First you have to be very specific with what you mean by idiomatic code - what’s idiomatic for you is not idiomatic for an LLM. Personally I would approach it like this:
1) Thoroughly define step-by-step what you deem to be the code convention/style you want to adhere to and steps on how you (it) should approach the task. Do not reference entire files like “produce it like this file”, it’s too broad. The document should include simple small examples of “Good” and “Bad” idiomatic code as you deem it. The smaller the initial step-by-step guide and code conventions the better, context is king with LLMs and you need to give it just enough context to work with but not enough it causes confusion.
2) Feed it to Opus 4.5 in planning mode and ask it to follow up with any questions or gaps and have it produce a final implementation plan.md. Review this, tweak it, remove any fluff and get it down to bare bones.
3) Run the plan.md through a fresh Agentic session and see what the output is like. Where it’s not quite correct add those clarifications and guardrails into the original plan.md and go again with step 3.
What I absolutely would NOT do is ask for fixes or changes if it does not one-shot it after the first go. I would revise plan.md to get it into a state where it gets you 99% of the way there in the first go and just do final cleanup by hand. You will bang your head against the wall attempting to guide it like you would a junior developer (at least for something like this).

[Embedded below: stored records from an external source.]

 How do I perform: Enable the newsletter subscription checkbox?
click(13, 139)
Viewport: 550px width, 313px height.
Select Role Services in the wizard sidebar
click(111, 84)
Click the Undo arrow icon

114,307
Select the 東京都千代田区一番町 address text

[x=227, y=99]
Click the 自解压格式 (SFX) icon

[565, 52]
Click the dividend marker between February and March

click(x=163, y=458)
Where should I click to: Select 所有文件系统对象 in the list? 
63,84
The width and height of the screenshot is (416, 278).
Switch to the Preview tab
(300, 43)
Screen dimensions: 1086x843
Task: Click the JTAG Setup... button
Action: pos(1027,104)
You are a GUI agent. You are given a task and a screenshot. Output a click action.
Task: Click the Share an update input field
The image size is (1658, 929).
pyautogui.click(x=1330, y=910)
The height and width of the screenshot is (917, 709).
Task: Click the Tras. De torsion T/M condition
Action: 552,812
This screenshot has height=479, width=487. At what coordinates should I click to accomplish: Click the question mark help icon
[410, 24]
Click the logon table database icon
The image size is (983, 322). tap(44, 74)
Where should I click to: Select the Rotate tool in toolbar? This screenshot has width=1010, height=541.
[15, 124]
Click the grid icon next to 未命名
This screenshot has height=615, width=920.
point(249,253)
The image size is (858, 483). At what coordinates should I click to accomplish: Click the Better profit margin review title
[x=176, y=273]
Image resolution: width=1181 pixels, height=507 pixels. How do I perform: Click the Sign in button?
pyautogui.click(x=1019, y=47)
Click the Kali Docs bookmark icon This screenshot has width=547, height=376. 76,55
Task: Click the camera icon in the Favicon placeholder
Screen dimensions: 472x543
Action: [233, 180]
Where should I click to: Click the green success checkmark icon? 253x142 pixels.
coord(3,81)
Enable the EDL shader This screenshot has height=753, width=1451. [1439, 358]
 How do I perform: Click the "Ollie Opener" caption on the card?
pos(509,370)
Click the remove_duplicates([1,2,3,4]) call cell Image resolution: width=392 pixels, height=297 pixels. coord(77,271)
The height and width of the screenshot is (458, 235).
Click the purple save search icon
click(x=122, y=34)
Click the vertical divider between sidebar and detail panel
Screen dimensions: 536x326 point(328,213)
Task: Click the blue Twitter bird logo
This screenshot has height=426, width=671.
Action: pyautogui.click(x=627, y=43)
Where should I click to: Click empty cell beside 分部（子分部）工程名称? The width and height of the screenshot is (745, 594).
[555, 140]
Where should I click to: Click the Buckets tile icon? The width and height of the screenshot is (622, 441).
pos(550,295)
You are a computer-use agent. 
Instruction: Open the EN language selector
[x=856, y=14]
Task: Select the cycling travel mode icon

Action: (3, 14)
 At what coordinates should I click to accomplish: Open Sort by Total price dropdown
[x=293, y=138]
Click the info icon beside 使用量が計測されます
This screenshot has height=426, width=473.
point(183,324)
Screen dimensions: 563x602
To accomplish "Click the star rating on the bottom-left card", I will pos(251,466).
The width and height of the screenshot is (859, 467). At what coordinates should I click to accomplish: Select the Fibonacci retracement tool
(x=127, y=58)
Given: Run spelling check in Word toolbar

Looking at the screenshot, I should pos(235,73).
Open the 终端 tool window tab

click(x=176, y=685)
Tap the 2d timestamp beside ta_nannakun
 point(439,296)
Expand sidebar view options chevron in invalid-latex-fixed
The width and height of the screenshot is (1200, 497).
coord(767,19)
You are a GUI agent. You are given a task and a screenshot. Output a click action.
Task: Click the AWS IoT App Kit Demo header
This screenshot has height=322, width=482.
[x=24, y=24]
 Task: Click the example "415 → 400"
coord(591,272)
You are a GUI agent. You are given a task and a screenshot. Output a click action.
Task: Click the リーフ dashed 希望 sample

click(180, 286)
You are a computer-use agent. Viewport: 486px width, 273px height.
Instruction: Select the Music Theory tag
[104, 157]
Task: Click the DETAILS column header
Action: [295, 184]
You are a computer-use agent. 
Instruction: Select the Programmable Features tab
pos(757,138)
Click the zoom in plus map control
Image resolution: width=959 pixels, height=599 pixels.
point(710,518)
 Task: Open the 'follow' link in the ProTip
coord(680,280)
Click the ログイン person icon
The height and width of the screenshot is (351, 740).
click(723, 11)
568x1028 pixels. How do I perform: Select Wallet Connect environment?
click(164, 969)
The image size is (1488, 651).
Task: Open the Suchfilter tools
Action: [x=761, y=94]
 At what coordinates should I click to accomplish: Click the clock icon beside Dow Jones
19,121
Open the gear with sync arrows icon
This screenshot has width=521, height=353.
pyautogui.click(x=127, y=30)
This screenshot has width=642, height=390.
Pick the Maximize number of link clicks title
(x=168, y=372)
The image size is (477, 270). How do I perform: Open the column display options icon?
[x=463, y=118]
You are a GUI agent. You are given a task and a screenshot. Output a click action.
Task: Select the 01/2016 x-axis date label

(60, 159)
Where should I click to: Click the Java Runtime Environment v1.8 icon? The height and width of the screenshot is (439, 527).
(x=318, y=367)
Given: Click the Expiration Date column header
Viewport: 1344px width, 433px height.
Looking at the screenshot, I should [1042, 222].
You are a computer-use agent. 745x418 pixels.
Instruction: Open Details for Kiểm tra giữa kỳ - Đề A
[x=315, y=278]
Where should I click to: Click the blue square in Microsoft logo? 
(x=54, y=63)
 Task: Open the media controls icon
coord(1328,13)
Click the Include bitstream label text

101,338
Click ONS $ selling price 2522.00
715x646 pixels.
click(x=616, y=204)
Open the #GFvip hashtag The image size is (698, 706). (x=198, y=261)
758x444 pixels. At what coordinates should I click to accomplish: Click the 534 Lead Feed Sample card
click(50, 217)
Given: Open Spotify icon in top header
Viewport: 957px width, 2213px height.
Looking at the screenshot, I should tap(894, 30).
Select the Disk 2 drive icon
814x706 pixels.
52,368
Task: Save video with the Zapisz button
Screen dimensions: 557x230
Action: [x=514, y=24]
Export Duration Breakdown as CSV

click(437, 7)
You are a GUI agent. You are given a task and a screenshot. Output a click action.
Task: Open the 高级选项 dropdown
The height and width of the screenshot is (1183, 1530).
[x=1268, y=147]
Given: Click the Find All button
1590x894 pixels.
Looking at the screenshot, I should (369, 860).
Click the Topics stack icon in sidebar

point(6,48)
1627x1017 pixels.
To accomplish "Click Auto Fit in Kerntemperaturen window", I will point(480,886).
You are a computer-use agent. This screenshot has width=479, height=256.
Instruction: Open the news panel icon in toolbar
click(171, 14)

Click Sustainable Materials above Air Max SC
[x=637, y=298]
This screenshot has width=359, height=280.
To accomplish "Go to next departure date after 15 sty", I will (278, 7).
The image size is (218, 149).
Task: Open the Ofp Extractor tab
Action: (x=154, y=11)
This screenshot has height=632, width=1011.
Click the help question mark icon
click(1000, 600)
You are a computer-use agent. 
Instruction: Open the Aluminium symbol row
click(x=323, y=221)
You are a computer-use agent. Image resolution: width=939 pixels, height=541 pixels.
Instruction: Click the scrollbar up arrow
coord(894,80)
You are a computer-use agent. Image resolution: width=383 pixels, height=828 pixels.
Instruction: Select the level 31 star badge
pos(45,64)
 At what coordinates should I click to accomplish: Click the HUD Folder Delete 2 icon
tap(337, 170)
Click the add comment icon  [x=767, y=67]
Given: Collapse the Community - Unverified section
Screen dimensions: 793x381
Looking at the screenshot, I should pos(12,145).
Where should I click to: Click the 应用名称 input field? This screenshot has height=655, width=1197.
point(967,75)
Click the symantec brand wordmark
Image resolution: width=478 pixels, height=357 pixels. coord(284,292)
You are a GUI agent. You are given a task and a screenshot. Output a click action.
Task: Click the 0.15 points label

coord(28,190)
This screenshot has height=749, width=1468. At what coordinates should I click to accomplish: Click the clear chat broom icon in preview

With the current generation of model, it really isn't necessary to restart every time you don't like something. Certainly this depends on the model. Most of my recent experience is with Claude Sonnet/Opus and Gpt-5.x.
I very often, when reviewing code, think of better abstractions or enhancements and just continue asking for refactors inline. Very very rarely does the model fall off the rails.
I suppose if your unit of work was very large you might have more issues perhaps? Generally though, large units of work have other issues as well.